A la espera de la probable modificación del actual art. 7.2 LRCSCVM en virtud del Proyecto de Ley de reforma del Sistema para la valoración de los daños y perjuicios causados a las personas en accidentes de circulación, y de las enmiendas introducidas, que se tramita en las Cortes que pasaría a ser el art. 7.1, a día de hoy, del régimen actual, se pueden extraer las siguientes ideas de interés en esta materia:

  1. La reclamación puede ser efectuada directamente por el perjudicado o por quien actúe en su representación (letrado, procurador, etc.).
  2. No existe una forma predefinida de reclamación; la ley no exige especiales requisitos formales, pero es conveniente que quede constancia de la misma (copia sellada por la aseguradora de la reclamación presentada por escrito, envío por burofax con certificación de texto, etc.).
  3. Puede referirse tanto a daños materiales como a daños corporales.
  4. Aunque es deseable, no es necesario que la reclamación contenga una pretensión indemnizatoria concreta.

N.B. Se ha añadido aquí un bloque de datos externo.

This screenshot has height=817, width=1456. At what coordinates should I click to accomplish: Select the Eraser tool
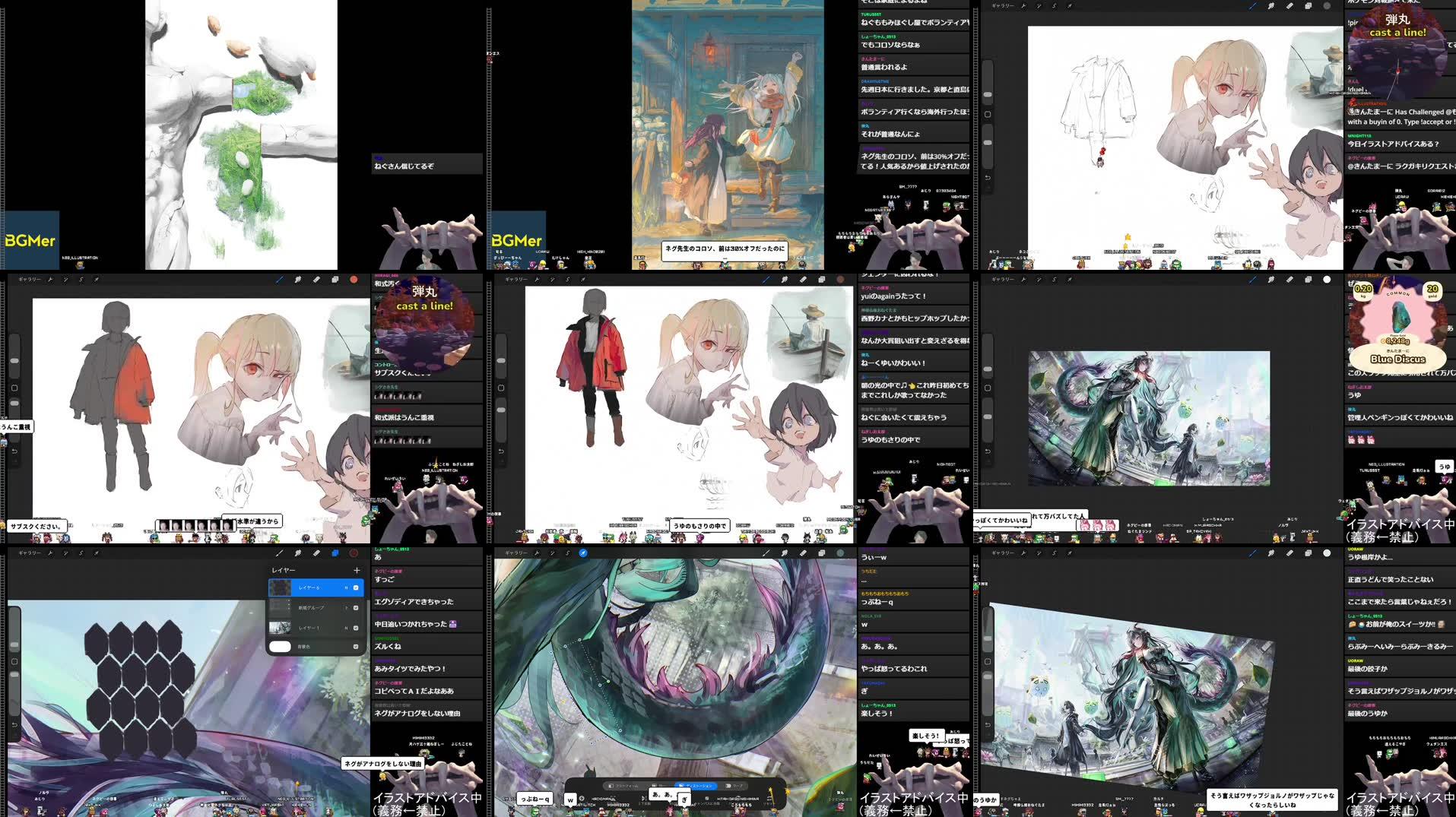tap(317, 553)
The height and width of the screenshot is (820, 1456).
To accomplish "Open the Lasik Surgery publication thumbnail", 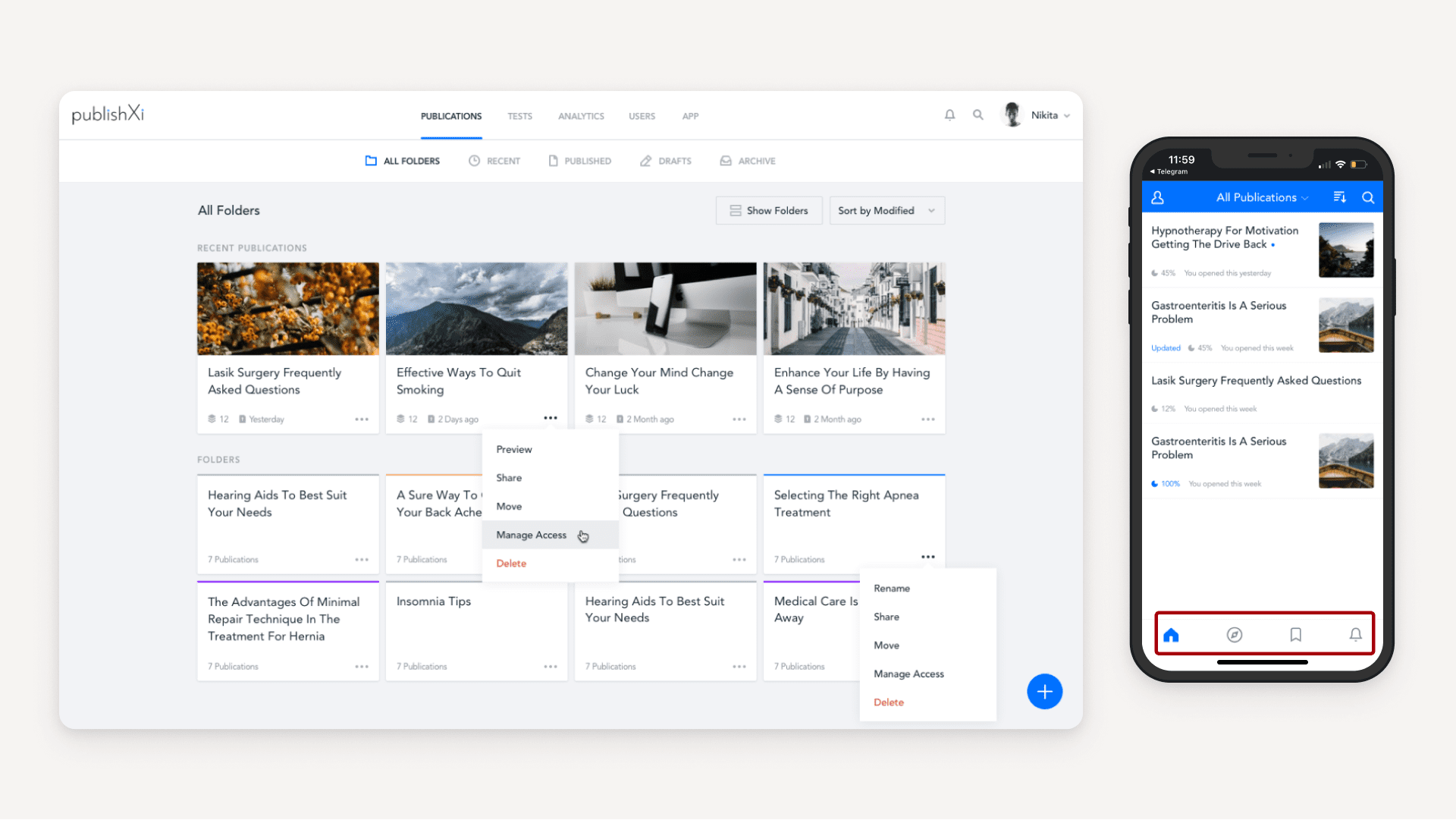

Sí es interesante que se aporte a la aseguradora los informes y datos necesarios para evaluar la petición, salvo, claro está, que la aseguradora ya los tenga por otras vías.
  5. En cualquier caso, la aseguradora no solo tiene la obligación de pago de la indemnización cuando es reclamada por el asegurado sino desde el mismo momento en que conoce la existencia del siniestro, por lo que le es exigible una actuación activa tendente al pago de la indemnización que corresponde.


NOTAS

(1) Vicente MAGRO SERVET. “La oferta motivada y reclamación del perjudicado ante las aseguradoras”, en "Manual práctico sobre Derecho de la circulación y del seguro en la siniestralidad vial", La Ley, Madrid, 2011.

(2) Lorenzo DEL RÍO FERNÁNDEZ. “Interpretación del art. 7 RD 8/2004 en la Ley 21/2007. Consecuencias de la actividad e inactividad del perjudicado en la reclamación a la aseguradora tras un siniestro. Foro Abierto”, coordinado por Vicente MAGRO SERVET. Boletín de Derecho de la Circulación El Derecho, nº 17. Marzo 2008 (EDO 2008/6747). Este autor se pronuncia en los siguientes términos:

“…se devengarían intereses por mora en caso de inactividad del perjudicado si la aseguradora hubiera conocido el evento dañoso por otro conducto, como razonablemente sucede en la práctica judicial diaria (por ejemplo, a través de su propio asegurado)…”.


Este artículo ha sido publicado en la "Revista de Derecho de la Circulación", el 1 de septiembre de 2015.